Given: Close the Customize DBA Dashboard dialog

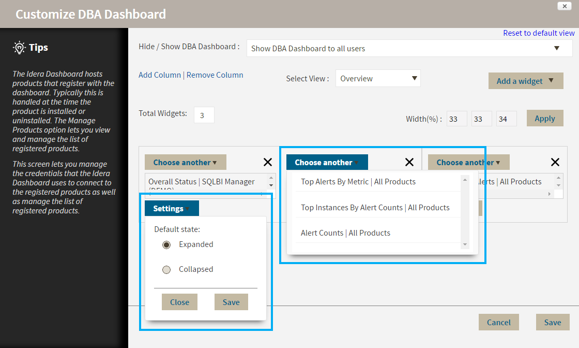Looking at the screenshot, I should 564,6.
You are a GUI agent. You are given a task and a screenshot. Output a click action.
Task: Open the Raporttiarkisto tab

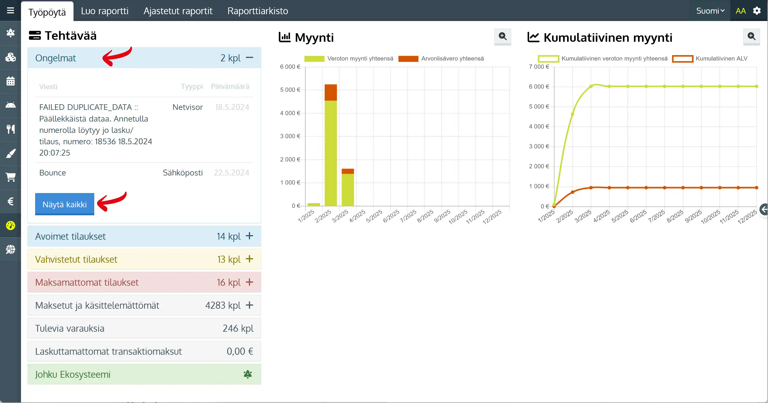pyautogui.click(x=258, y=11)
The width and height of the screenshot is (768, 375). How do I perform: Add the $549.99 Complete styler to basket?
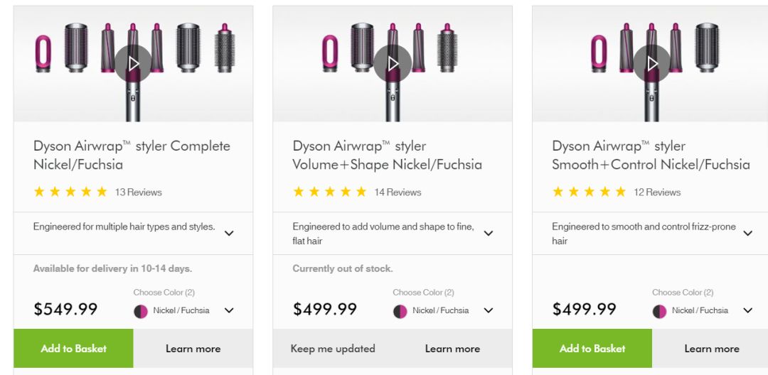pyautogui.click(x=73, y=349)
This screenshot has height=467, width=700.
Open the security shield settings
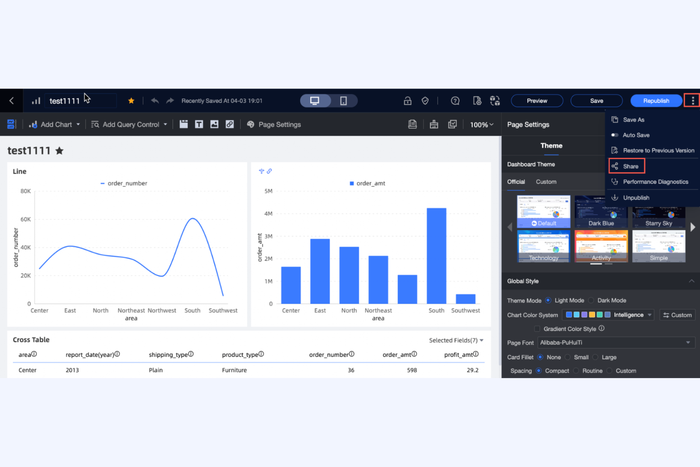point(425,100)
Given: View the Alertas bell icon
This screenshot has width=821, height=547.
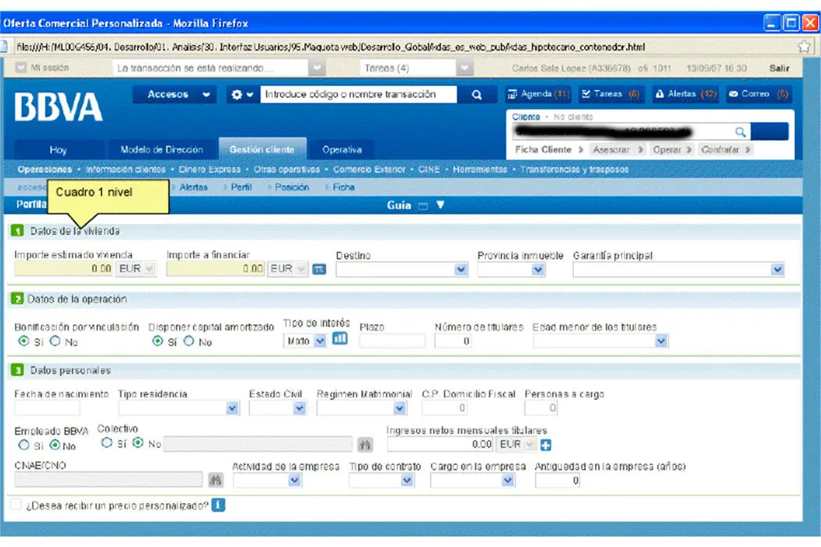Looking at the screenshot, I should point(660,94).
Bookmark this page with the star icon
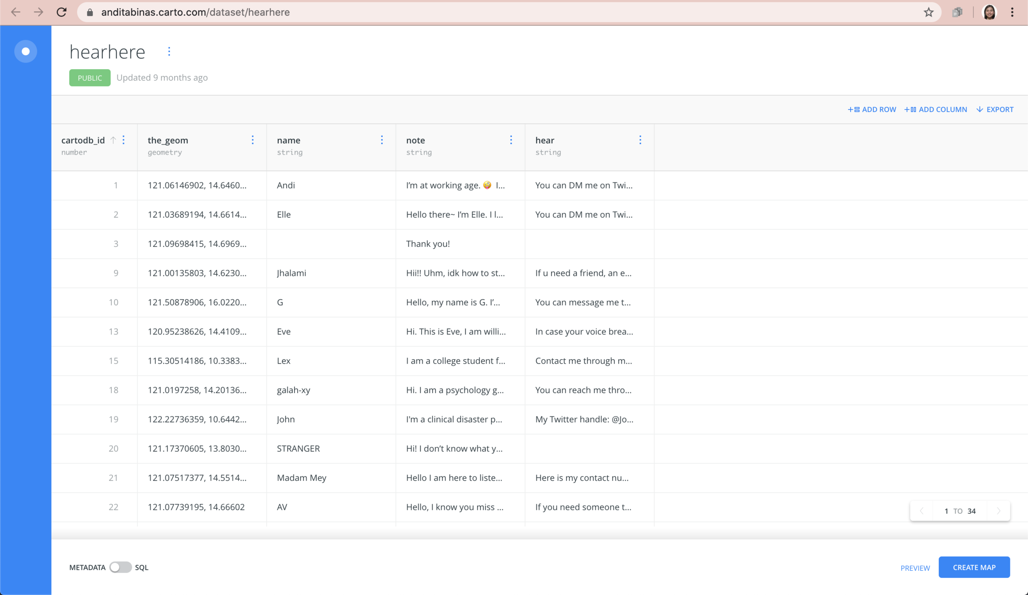Image resolution: width=1028 pixels, height=595 pixels. coord(928,12)
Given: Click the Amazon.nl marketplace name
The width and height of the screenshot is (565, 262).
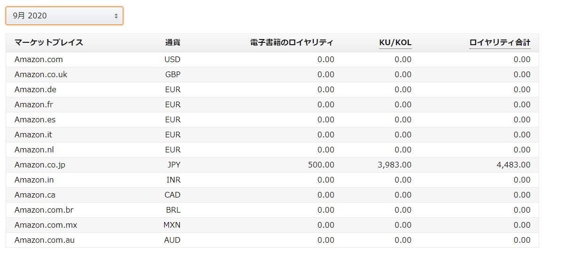Looking at the screenshot, I should click(34, 150).
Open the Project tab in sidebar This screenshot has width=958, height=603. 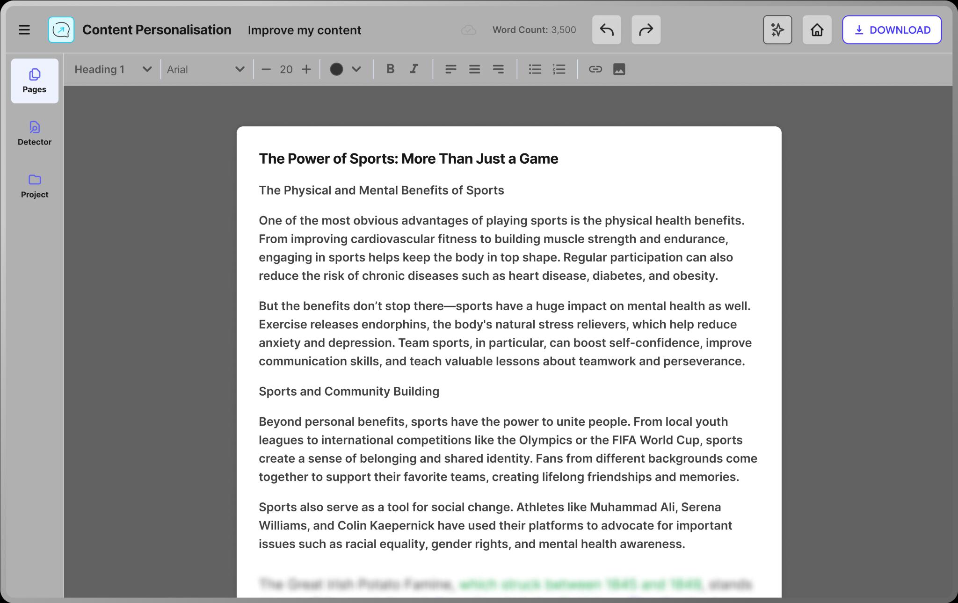[35, 186]
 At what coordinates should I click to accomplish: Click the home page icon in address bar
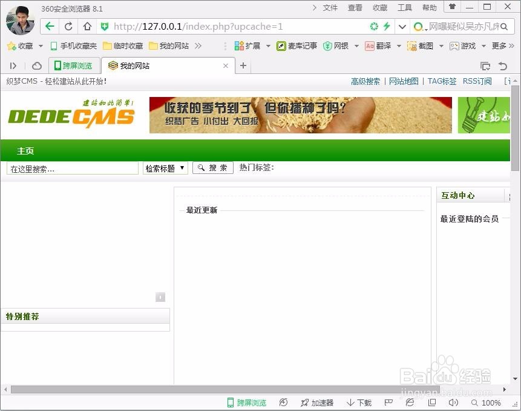pos(86,26)
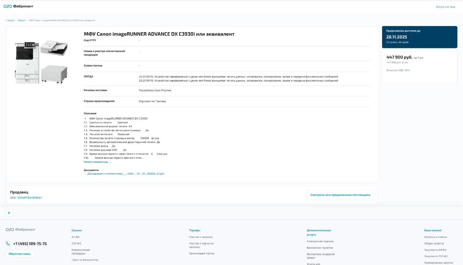Open the Маркет breadcrumb
This screenshot has height=265, width=463.
coord(21,21)
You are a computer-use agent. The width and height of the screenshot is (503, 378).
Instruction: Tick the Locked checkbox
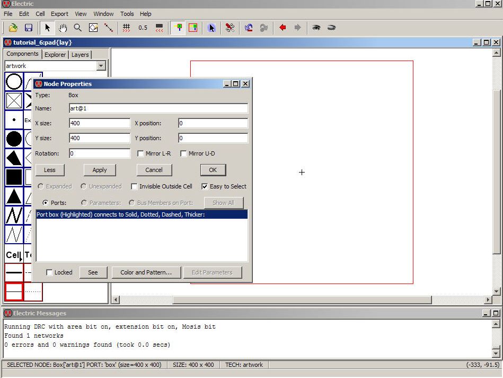(x=50, y=273)
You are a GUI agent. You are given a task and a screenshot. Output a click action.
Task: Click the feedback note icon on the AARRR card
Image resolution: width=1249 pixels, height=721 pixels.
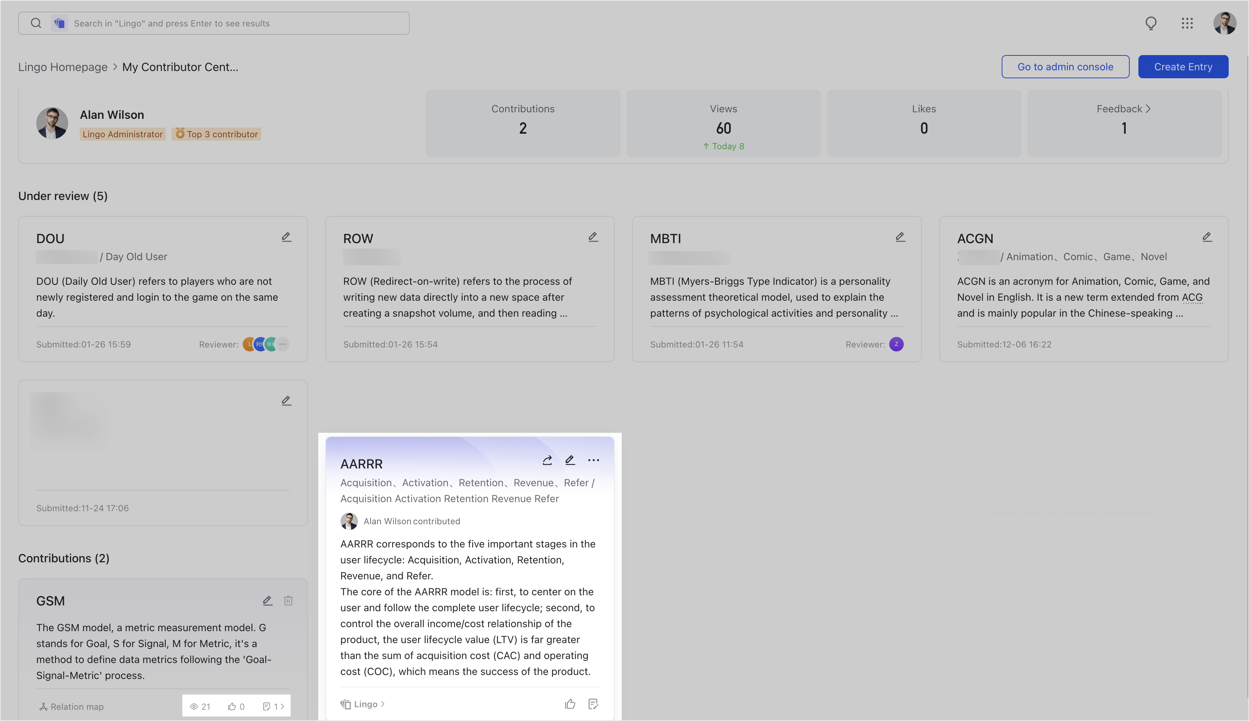(x=593, y=704)
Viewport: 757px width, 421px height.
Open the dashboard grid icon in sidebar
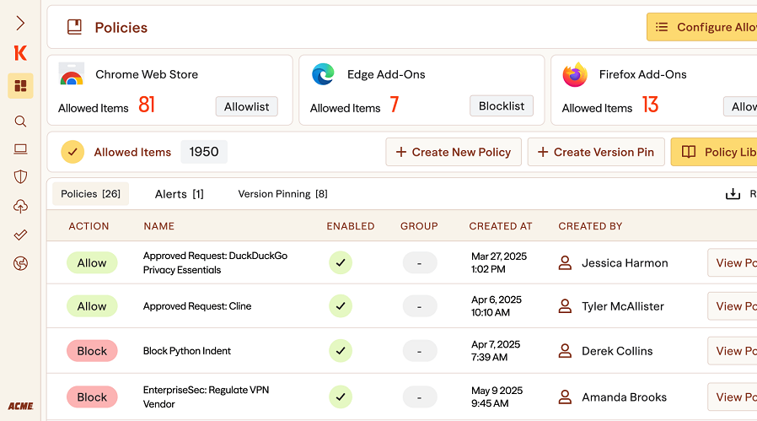tap(20, 86)
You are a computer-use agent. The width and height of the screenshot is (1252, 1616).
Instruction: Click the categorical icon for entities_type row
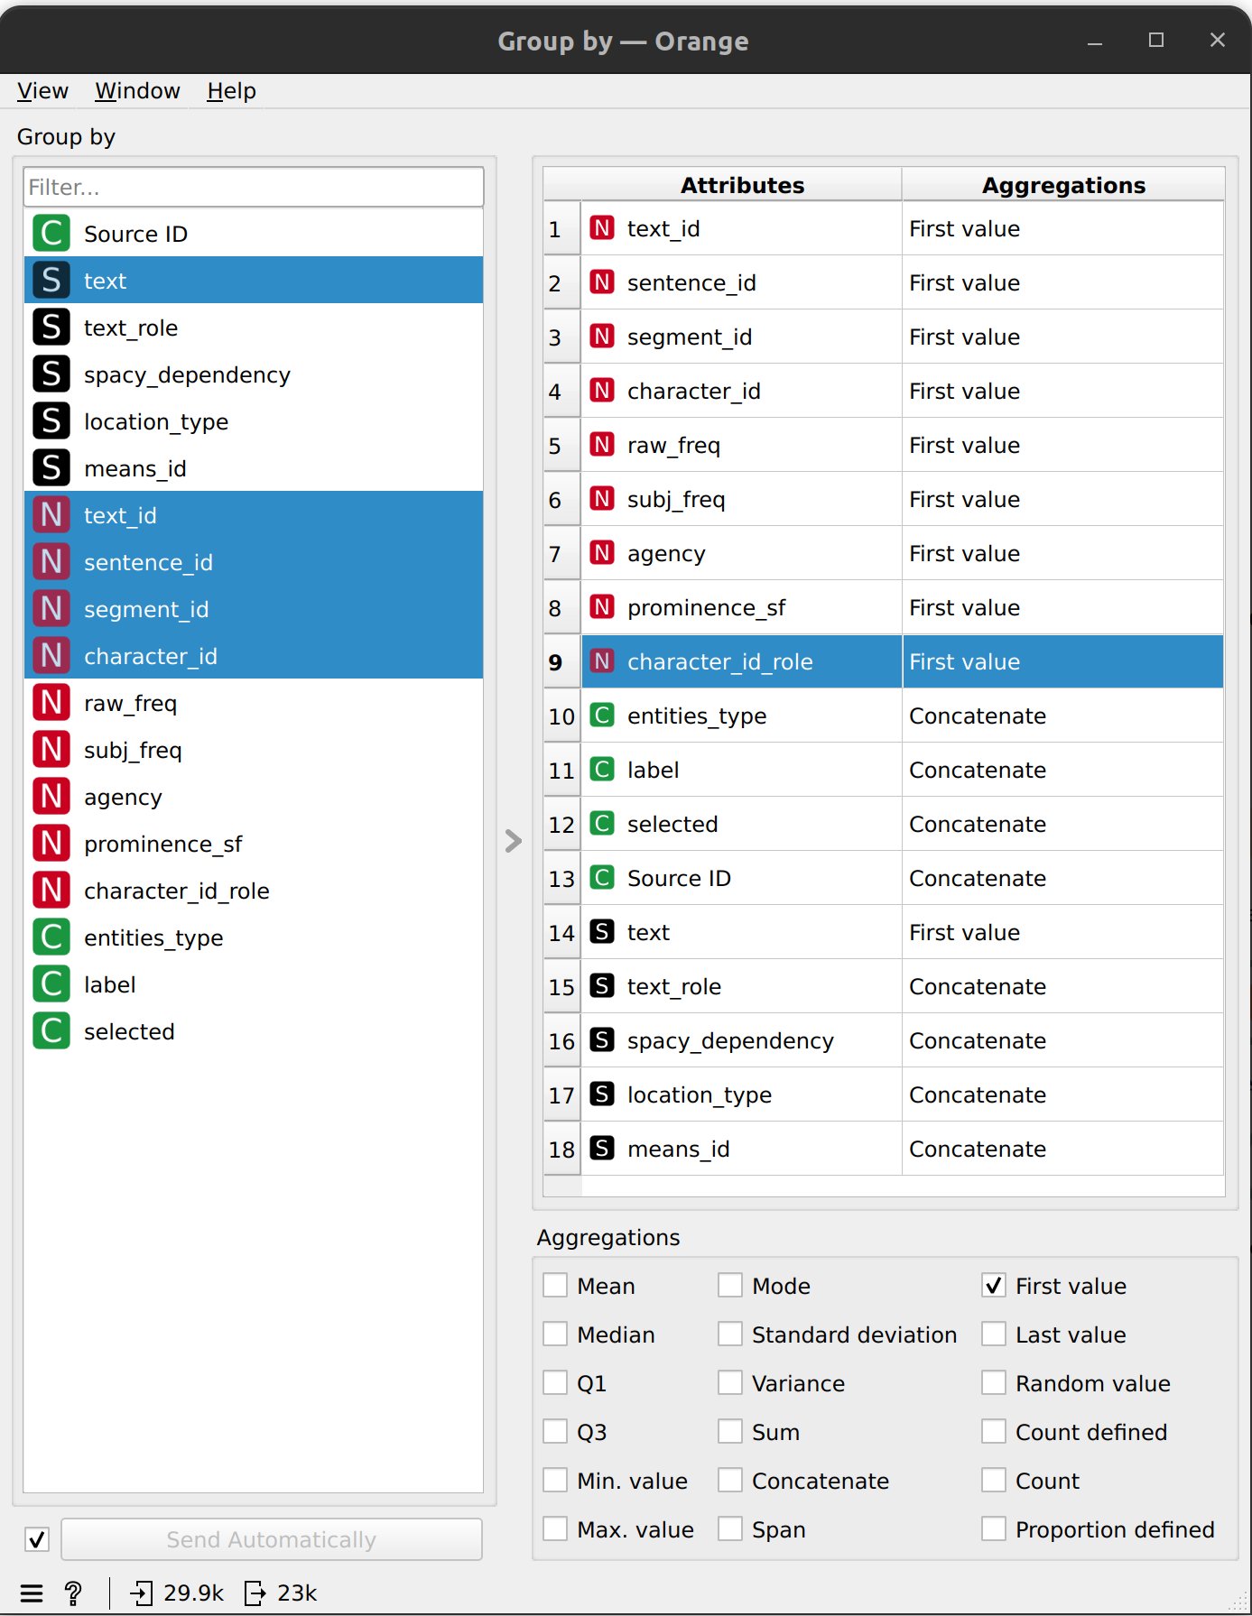602,716
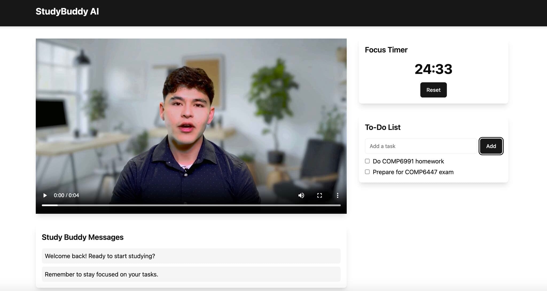Add a new task to To-Do List
The width and height of the screenshot is (547, 291).
pos(421,146)
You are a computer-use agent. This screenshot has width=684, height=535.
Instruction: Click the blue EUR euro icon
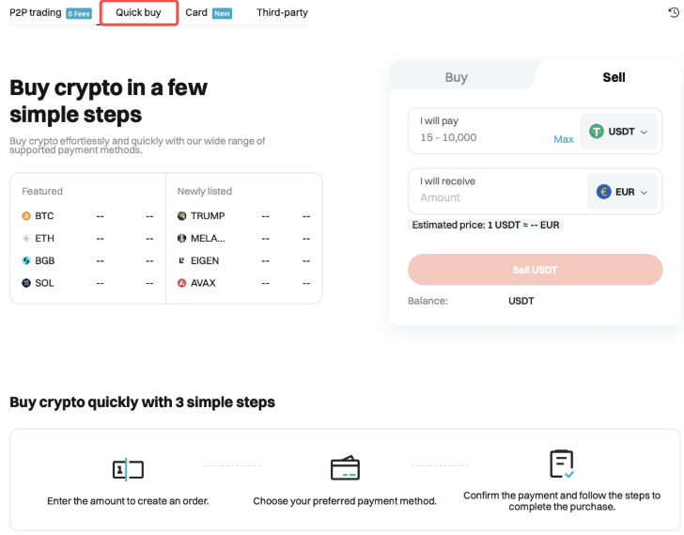(604, 192)
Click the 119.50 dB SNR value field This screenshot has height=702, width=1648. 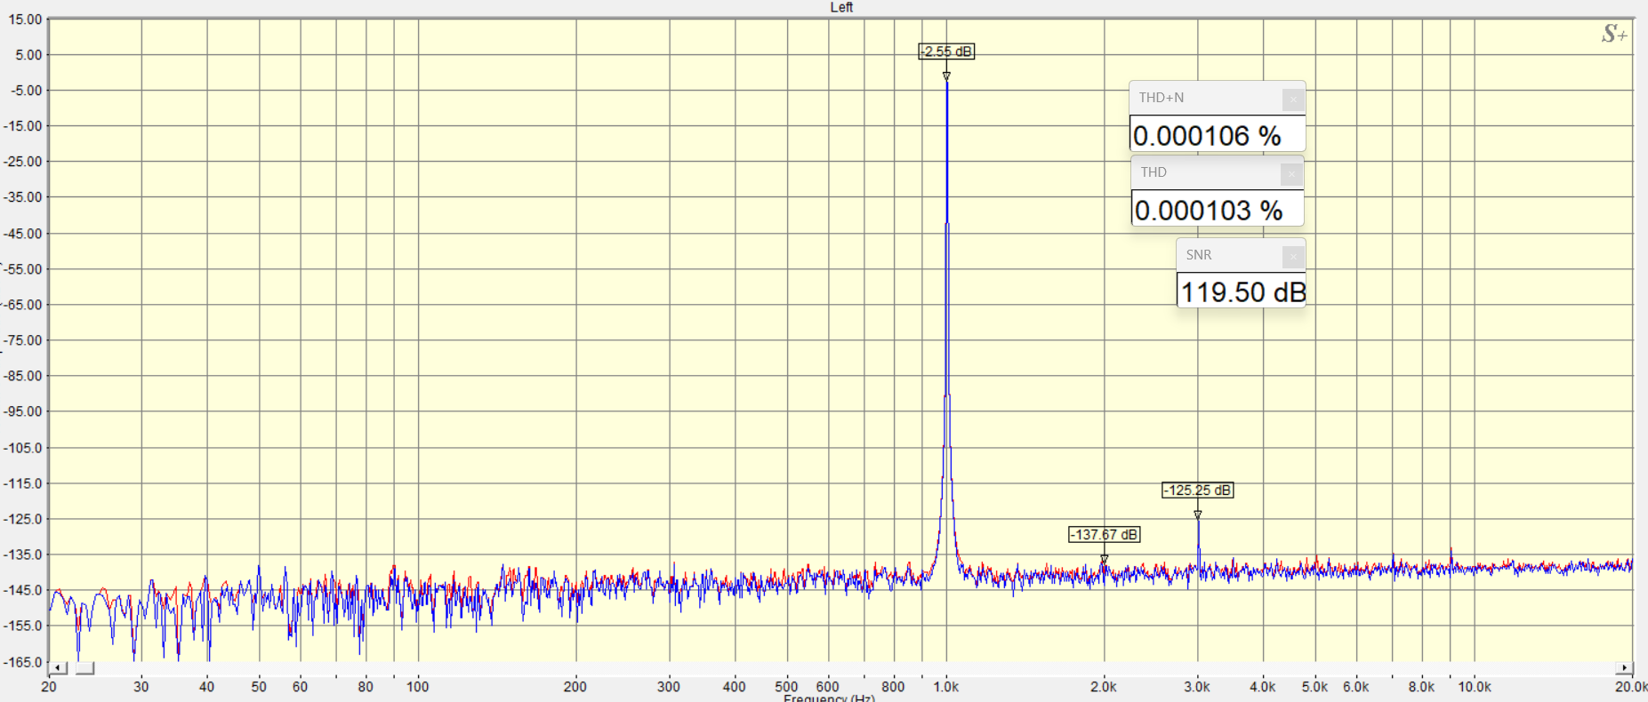pos(1242,291)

_What the task requires_
Reproduce the data word for word, beginning with the line that contains "Viewport: 757px width, 421px height." and continuing through the line that contains "pos(421,146)". Omit the pictures from your answer.

_Task solution_
Viewport: 757px width, 421px height.
Open the dashboard grid icon in sidebar
tap(20, 86)
You are a computer-use agent. The width and height of the screenshot is (1252, 1616).
Instruction: Click the categorical icon for entities_type row
602,716
Add a new task to To-Do List
The width and height of the screenshot is (547, 291).
pos(421,146)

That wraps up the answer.